Ces dernières semaines, plusieurs médias et discours politiques ont mis en lumière l’hypothèse selon laquelle l’acétaminophène pris pendant la grossesse pourrait accroître le risque de trouble du spectre autistique (TSA) chez l’enfant.
Le Tylenol (marque connue aux États-Unis, appelé acétaminophène ou paracétamol à l’international) est un médicament courant contre la douleur et la fièvre, utilisé depuis longtemps sans ordonnance. Récemment, aux États-Unis, des agences fédérales ont évoqué un possible lien entre l’exposition à l’acétaminophène et des troubles du développement neurologique, poussant la FDA à envisager d’ajouter un avertissement sur les risques neurologiques potentiels sur l’étiquette.
Important à noter : la communauté scientifique actuelle ne dispose d’aucune preuve que le Tylenol cause l’autisme, seulement des associations – c’est-à-dire des corrélations – ont été observées. Cet article clarifie les questions et idées reçues les plus courantes.
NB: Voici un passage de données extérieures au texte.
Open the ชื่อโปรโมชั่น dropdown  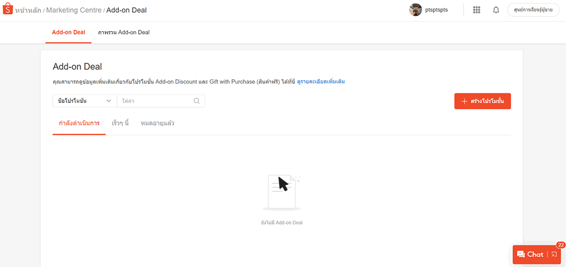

Y a-t-il des preuves que le Tylenol (acétaminophène) cause l’autisme ?
En bref : non. À ce jour, aucune preuve convaincante d’un lien de cause à effet n’a été trouvée, seulement des associations dans des études observationnelles.
Plusieurs études ont montré que les enfants dont la mère a pris de l’acétaminophène pendant la grossesse étaient un peu plus souvent diagnostiqués avec de l’autisme ou un TDAH – mais ces études n’ont pas toujours contrôlé tous les facteurs perturbateurs possibles, comme la génétique, les maladies maternelles ou d’autres traitements médicamenteux.
De plus, une grande étude internationale sur des frères et sœurs suédois, portant sur plusieurs millions d’enfants, a conclu que lorsque l’on compare les conditions au sein des mêmes familles, les résultats ne confirment pas ces associations – ce qui suggère que les facteurs génétiques et environnementaux communs expliquent probablement ces liens.

Pourquoi le problème des « facteurs non pris en compte » revient-il dans ces études ?
Dans les études observationnelles, il est difficile de contrôler tous les facteurs perturbateurs.
Par exemple, les mères qui prennent des médicaments contre la douleur ou la fièvre peuvent elles-mêmes avoir une condition qui influence le développement du fœtus.
Il est aussi compliqué d’exclure la prédisposition génétique ou le risque familial, car si la mère a un profil génétique plus susceptible aux troubles neurologiques, elle pourrait utiliser plus d’acétaminophène, et l’enfant aurait aussi plus de chances d’être autiste.
Les données reposent souvent sur des déclarations personnelles, ce qui peut entraîner des oublis ou un manque de documentation précise sur la prise du médicament.
C’est pourquoi de nombreux chercheurs insistent sur le fait qu’une association ne prouve pas une causalité.
Quels résultats ont donné les études les plus récentes ?
Des chercheurs de la faculté de médecine du Mount Sinai ont analysé des méta-analyses et études de cas sur l’exposition prénatale à l’acétaminophène chez les mères, concluant que les études de meilleure qualité tendent à montrer une association, mais que l’incertitude persiste.
Selon une publication de Harvard, l’utilisation prénatale de l’acétaminophène est toujours étudiée comme une association possible, mais il n’existe pas de preuve claire d’un lien entre la prise du médicament et le risque d’autisme.
Qu’en est-il des vaccins et de l’autisme ?
La réponse est claire : il n’existe aucune preuve scientifique que les vaccins causent l’autisme. Cette question, souvent confondue avec le débat sur le Tylenol et l’autisme, est aujourd’hui un mythe réfuté par la science.
Que faire si je m’inquiète d’avoir pris de l’acétaminophène pendant ma grossesse ou si je prévois une grossesse ?
Avant tout : ne paniquez pas – prendre de l’acétaminophène n’a pas été prouvé comme cause d’autisme. Parlez-en à votre médecin ou gynécologue, qui connaît votre situation et pourra vous aider à peser les bénéfices et les risques.
Il est important de savoir que l’autisme résulte d’une combinaison de facteurs (génétiques, environnementaux, liés à la grossesse) et qu’il est peu probable qu’un seul médicament soit à l’origine.
Enfin, recevoir un diagnostic de trouble du spectre autistique n’est pas forcément une mauvaise nouvelle : dans de nombreux cas, cela signifie simplement que votre enfant aura besoin d’un accompagnement différent dans certaines situations. Avec le bon soutien, de l’acceptation et de l’amour, la plupart des enfants autistes peuvent mener une vie heureuse, épanouie et réussie, avec une perception du monde qui peut être unique – ce qui peut même être une force.